■ ACTIVITY: In the listing that follows, find the line with "You are a GUI", then copy exactly from it through the line with "Where should I", leaving out every picture.

■ ENTRIES PROVIDED:
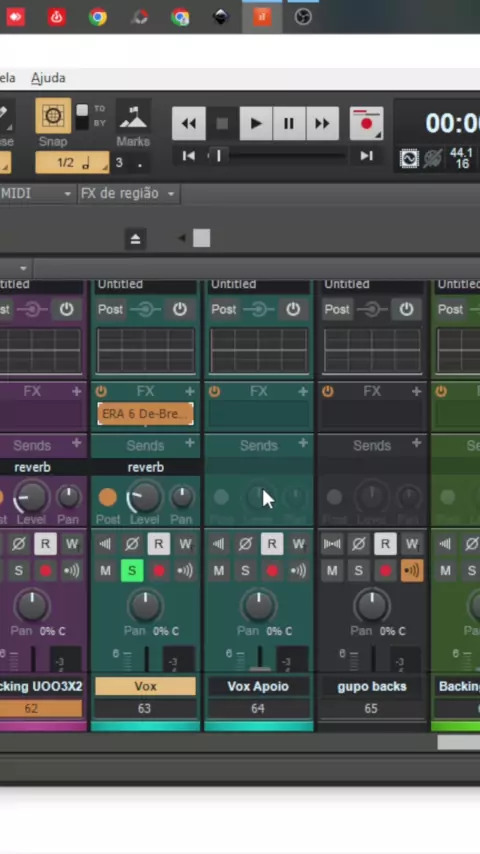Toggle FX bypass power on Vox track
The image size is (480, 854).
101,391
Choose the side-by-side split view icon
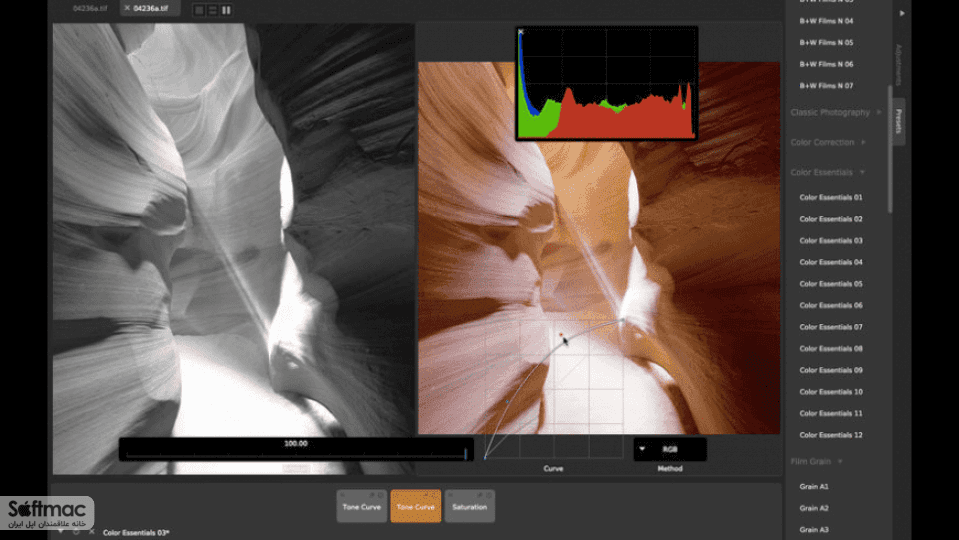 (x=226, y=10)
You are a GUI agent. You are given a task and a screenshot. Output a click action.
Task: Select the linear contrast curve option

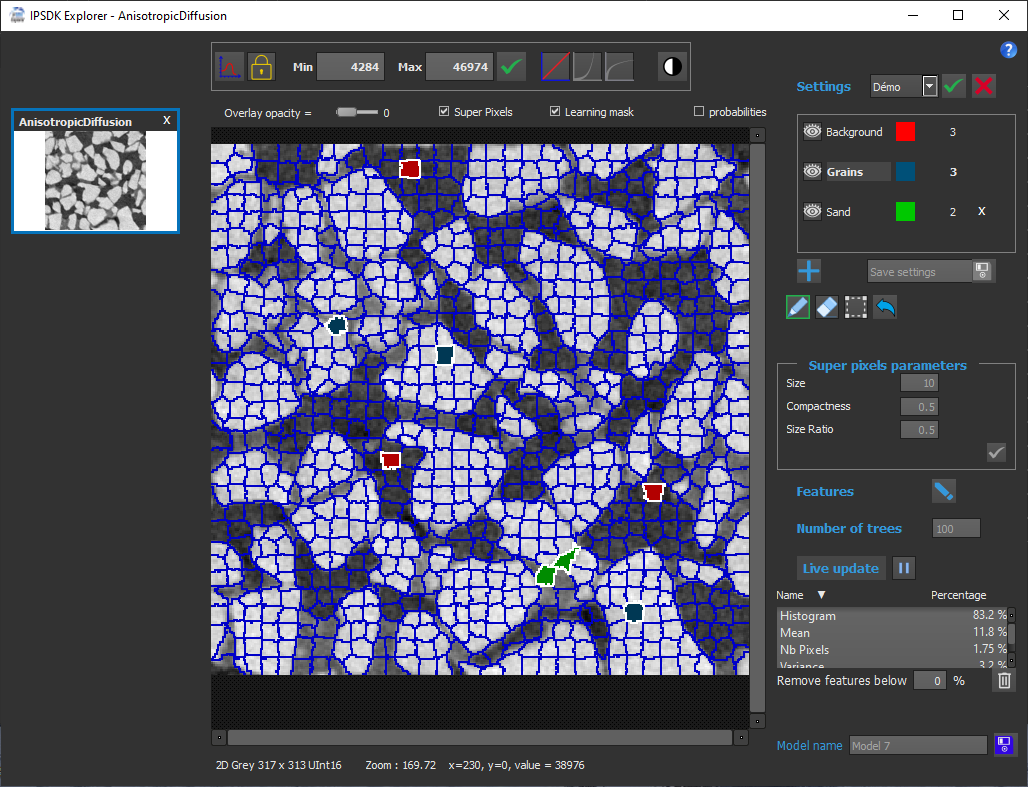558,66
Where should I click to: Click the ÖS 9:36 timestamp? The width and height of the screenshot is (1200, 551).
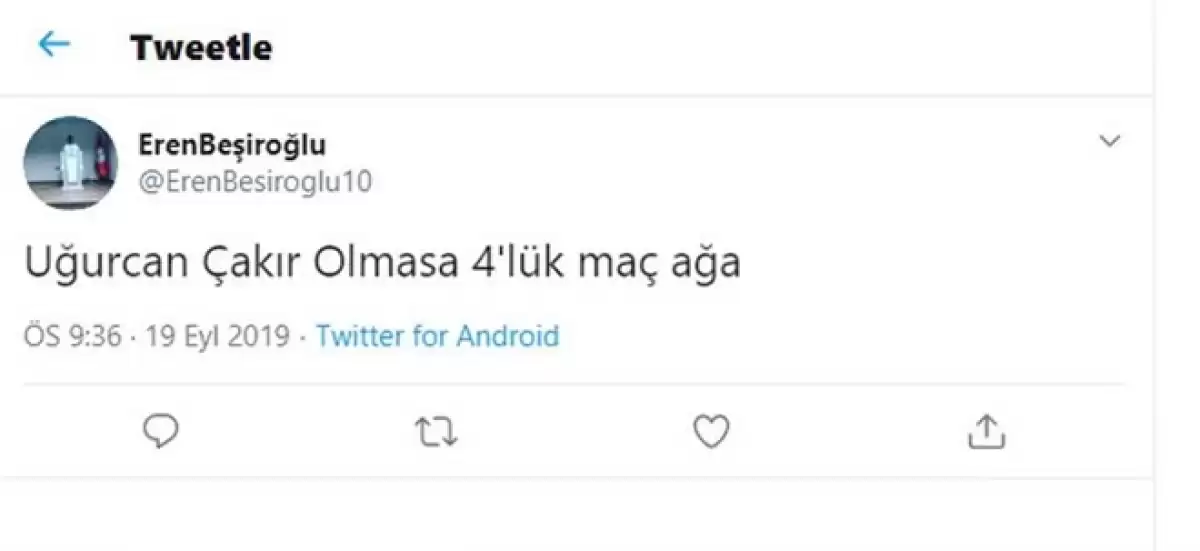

---

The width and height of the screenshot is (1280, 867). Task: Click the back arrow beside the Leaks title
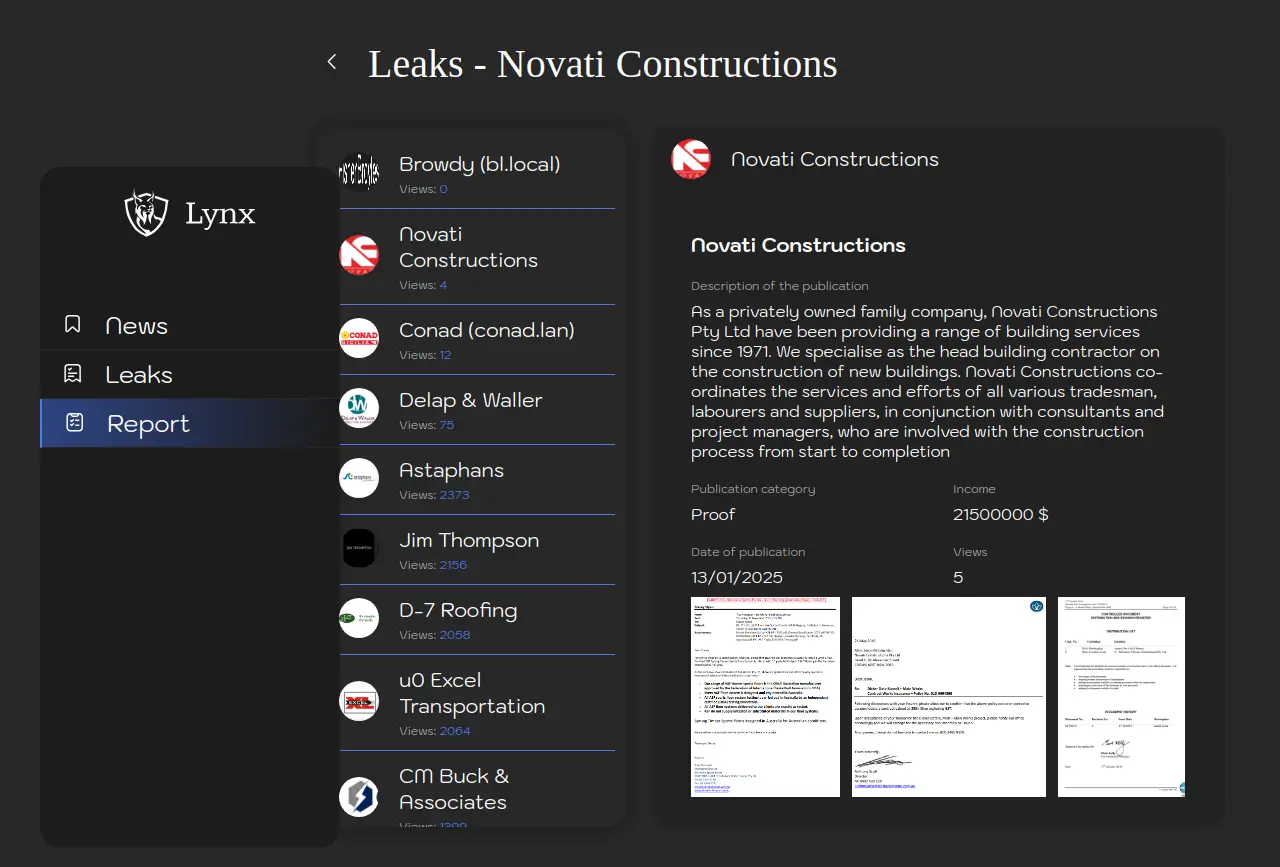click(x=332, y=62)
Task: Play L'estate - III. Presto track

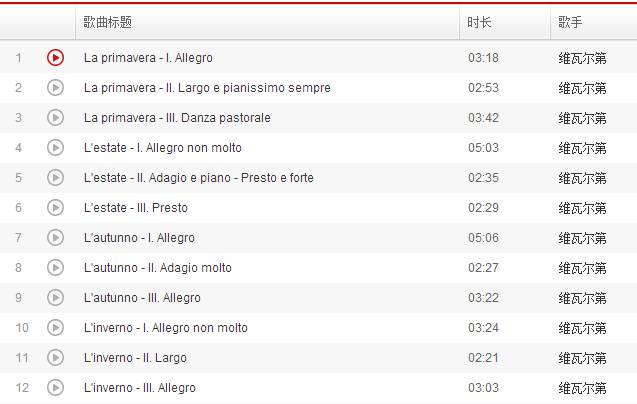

--

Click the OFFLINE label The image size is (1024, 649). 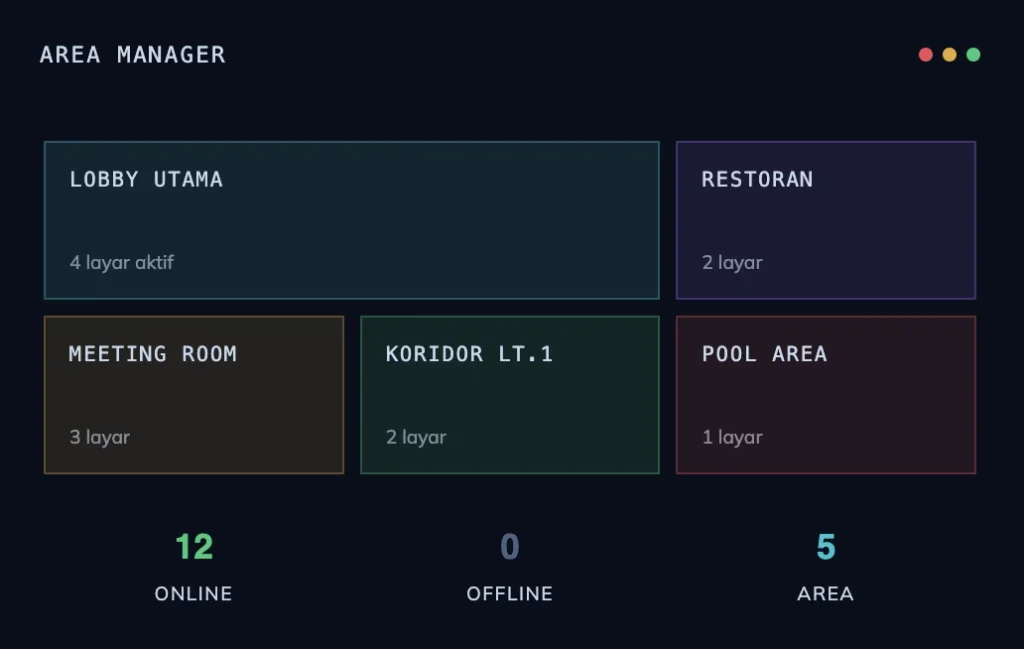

■ ANSWER:
You are a GUI agent. You are given a task and a screenshot. Output a click action.
Task: Select the linear contrast curve option

558,66
Where should I click to: Click the ÖS 9:36 timestamp? The width and height of the screenshot is (1200, 551).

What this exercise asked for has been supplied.